The Lebanese journalist particularly named one of the trolls, under the name of Saoud Bin Abdulaziz Algharibi, who insulted her for being “naked,” “old,” “ugly” and “a cheap Christian.”
“Like almost all of the Saudi accounts attacking me, the majority of Algharibi’s Twitter timeline is filled with tweets praising Saudi Crown Prince Mohammed bin Salman,” she noted.
Oueiss also said that similar attacks also targeted her colleague, Ola al-Fares, a Jordanian news anchor with millions of online followers.
The attackers “used the hashtag #Ola_Sauna to claim that her success was due to sexual favors,” urging her to quit the journalism and instead concentrate on “providing other services.”
She added that within a few hours, the hashtags #Ghada_Jacuzzi and #Ola_Sauna were trending across the Arab kingdom, which is Twitter’s fifth-largest market.
“Although I was the target of this latest assault — no doubt because I regularly present critical reporting about Saudi Arabia and the UAE — the message to journalists across the Middle East is very clear: Don’t criticize the crown princes,” Oueiss stressed.
She also emphasized on the fact that in this case, the trolls were attacking Ola and her not only as journalists but also as “women who dared to be critical.”
Saudi Arabia and the UAE’s view of women’s role in society is that they “should be seen but not heard — unless they occupy token positions to demonstrate a facade of modernity and can be paraded in front of the world’s media,” Oueiss added.
She also said the Saudi regime has been terrified by the movement for women’s rights in the Arab kingdom, which “has insisted on doling out reforms on its own terms while detaining the female activists behind the movement.”
Oueiss named, among others, Loujain al-Hathloul, the most prominent of the Saudi women campaigners, who is behind bars in Saudi Arabia over her views about the women’s rights in Saudi Arabia and her activism in this regard.

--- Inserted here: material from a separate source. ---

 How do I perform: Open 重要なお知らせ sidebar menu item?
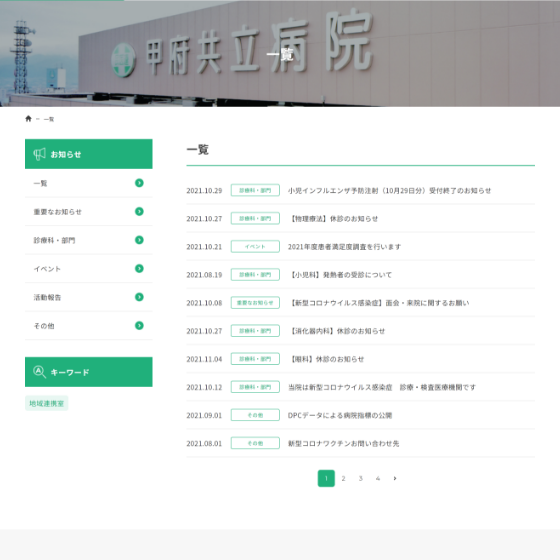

The Saudi regime has a long history in targeting and silencing its critics both at home and abroad.
The most prominent case in recent years was the gruesome killing of journalist Jamal Khashoggi in the Saudi consulate in Istanbul in October 2018, which sparked international outrage and tarnished the image of Saudi Arabia's de facto ruler, the MbS.
“Jamal himself once warned me to ignore and block these Twitter accounts. Even though the man widely believed to be responsible for Jamal’s murder may never be held to account, we must not let him and those who work for him imperil one of the fundamental pillars of a free society — a free press,” Oueiss concluded.
Riyadh and Abu Dhabi — along with Bahrain and Egypt — suddenly severed ties with Qatar three years ago and imposed a blockade on the fellow Arab state.
They later presented Doha with a steep list of demands to end the diplomatic spat, including shutting down Al Jazeera.
Earlier this year, a Saudi-led disinformation campaign using various accounts and influencers was used to spread information about an alleged coup in Qatar.